[Selected text — start]

As a tech demo for generative AI, it makes sense. AI is increasingly good at recognizing and describing images, and one of generative AI’s greatest strengths is writing in a particular style (particularly one as laden with cliches as peppy social media image captions). 

But ignore the AI part and think of this purely as a smartphone feature, and I think it’s utterly baffling. How on earth have we gotten to a point where it makes sense for a smartphone to draft our personal social media posts for us? What’s the point? If you’re asking a machine to draft an image caption for a photo, then why are you publishing the caption in the first place? What are we doing here?

I have a theory, and it’s that — in the absence of a killer app for generative AI — Google is throwing features at a wall and seeing what sticks. It feels like the search giant has a hammer labeled “generative AI,” and its search for nails is taking the company to weird places. And that’s before we get into the messy implications of building generative AI directly into Google Photos. 

All of which begs the question: who is Google trying to impress with all this talk of AI? Obviously, to some extent, having an “AI-powered smartphone” is appealing to potential customers. ChatGPT wasn’t an overnight success for nothing, and clearly, there’s some appetite to see what the AI fuss is all about. 

But I don’t think that’s the whole story, not when you say the phrase “AI” more than once every 1 minute and 15 seconds, on average, during a smartphone launch, and not when one of your biggest competitors (Apple) avoids saying it entirely. 

If anything, it seems to reflect an anxiety at Google to avoid being seen as left behind in the maelstrom of AI hype. When Microsoft announced it was integrating generative AI into Bing, CEO Satya Nadella positioned it as a direct shot across the bow at Google. “I hope that, with our innovation, they will definitely want to come out and show that they can dance,” Nadella said. “And I want people to know that we made them dance.” Since then, Google has enthusiastically tap-danced through every one of its presentations.

None of this is a problem for Pixel owners or would-be buyers of Google’s hardware. But while Google can call itself an AI company all it likes, people ultimately just want phones filled with useful features. At a certain point, it risks putting the AI technology cart in front of the feature horse.

[Selected text — finish]

- List of tasks
**1)** Answer these questions using the passage on Google and AI:
(a) Which competitor of Google avoids saying "AI" entirely?
(b) Which CEO presented the integration of generative AI into Bing as a direct shot at Google?
(c) On average, how often is the phrase "AI" said during the smartphone launch?
**2)** Reproduce the passage on Google and AI from "But ignore the" to "into Google Photos.".

[Given entries — start]

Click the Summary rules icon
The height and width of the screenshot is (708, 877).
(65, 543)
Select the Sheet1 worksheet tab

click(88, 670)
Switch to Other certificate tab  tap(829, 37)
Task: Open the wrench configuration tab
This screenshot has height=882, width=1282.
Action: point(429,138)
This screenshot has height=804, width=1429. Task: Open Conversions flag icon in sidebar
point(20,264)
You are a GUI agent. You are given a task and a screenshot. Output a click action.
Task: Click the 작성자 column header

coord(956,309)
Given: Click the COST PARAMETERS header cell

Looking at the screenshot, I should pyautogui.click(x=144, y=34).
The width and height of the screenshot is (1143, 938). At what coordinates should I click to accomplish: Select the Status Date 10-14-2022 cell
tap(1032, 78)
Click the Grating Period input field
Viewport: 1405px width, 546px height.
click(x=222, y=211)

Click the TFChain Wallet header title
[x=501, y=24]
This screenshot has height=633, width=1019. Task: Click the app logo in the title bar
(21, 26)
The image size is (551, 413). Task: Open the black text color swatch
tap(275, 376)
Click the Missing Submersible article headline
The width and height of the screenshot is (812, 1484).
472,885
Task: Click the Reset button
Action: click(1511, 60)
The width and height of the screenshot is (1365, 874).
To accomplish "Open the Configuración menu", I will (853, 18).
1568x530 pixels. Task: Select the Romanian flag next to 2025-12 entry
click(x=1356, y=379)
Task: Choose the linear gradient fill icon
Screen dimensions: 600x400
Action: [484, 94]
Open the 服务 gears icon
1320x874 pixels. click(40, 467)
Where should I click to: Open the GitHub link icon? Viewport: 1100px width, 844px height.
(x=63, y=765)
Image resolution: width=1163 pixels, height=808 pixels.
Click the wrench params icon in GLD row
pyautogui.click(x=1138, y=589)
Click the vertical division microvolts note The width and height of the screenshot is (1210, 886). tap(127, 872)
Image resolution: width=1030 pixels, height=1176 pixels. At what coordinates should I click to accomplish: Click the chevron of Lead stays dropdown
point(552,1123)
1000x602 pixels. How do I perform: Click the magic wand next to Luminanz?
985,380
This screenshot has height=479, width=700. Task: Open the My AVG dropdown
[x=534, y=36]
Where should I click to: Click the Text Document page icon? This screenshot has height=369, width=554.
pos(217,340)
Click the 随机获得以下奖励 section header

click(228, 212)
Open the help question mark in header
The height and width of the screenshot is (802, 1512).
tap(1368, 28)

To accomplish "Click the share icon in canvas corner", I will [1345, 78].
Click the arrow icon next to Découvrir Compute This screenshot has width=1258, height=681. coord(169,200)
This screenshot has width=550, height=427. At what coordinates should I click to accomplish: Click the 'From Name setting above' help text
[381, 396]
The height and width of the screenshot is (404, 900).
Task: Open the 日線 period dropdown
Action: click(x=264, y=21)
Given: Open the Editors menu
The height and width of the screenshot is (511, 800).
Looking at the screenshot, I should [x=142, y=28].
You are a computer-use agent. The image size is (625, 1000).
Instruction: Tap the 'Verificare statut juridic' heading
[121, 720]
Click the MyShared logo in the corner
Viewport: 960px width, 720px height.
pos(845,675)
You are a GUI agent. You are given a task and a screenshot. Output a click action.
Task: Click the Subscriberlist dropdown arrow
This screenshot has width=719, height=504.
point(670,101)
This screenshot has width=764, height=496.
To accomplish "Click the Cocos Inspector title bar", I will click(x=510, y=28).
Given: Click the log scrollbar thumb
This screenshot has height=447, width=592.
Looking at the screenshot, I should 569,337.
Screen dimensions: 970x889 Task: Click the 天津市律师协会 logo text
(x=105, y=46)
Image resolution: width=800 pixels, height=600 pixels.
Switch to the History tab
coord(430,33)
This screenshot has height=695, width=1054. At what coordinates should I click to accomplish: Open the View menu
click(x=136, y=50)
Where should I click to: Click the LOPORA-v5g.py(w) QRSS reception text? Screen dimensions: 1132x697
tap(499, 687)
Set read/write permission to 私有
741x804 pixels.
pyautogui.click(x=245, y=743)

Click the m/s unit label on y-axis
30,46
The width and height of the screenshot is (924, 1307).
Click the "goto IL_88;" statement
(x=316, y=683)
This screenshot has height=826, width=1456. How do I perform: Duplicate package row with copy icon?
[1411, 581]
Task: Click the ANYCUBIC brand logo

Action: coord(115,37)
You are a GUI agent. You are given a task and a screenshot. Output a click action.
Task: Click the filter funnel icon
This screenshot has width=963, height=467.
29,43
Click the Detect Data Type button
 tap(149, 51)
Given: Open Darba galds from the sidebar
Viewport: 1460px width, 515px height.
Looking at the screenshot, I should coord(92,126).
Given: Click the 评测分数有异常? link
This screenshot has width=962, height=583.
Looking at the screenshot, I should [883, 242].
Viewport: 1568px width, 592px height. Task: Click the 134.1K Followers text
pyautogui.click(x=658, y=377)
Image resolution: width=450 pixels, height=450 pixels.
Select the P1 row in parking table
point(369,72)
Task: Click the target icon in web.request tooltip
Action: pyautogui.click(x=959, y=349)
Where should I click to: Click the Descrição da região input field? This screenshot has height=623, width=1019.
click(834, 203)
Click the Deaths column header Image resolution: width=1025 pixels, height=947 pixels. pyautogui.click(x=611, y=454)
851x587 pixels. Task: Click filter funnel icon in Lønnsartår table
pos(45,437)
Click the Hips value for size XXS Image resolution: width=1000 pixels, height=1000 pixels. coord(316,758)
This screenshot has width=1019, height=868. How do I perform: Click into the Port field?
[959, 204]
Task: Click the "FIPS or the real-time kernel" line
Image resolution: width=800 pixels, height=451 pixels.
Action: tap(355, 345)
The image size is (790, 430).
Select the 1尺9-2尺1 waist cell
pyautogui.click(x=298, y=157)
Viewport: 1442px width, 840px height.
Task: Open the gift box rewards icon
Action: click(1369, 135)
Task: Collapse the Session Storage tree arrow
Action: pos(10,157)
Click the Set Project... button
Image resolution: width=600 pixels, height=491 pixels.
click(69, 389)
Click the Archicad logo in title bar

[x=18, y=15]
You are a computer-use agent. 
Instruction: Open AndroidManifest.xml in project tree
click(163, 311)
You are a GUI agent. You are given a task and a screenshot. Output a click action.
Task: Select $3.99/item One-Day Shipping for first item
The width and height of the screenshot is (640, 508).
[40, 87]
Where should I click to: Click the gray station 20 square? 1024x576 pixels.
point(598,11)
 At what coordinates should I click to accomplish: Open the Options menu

[Given entries — finish]

- Results of the tasks
**1)**
(a) Apple
(b) Satya Nadella
(c) More than once every 1 minute and 15 seconds

**2)**
But ignore the AI part and think of this purely as a smartphone feature, and I think it’s utterly baffling. How on earth have we gotten to a point where it makes sense for a smartphone to draft our personal social media posts for us? What’s the point? If you’re asking a machine to draft an image caption for a photo, then why are you publishing the caption in the first place? What are we doing here?

I have a theory, and it’s that — in the absence of a killer app for generative AI — Google is throwing features at a wall and seeing what sticks. It feels like the search giant has a hammer labeled “generative AI,” and its search for nails is taking the company to weird places. And that’s before we get into the messy implications of building generative AI directly into Google Photos.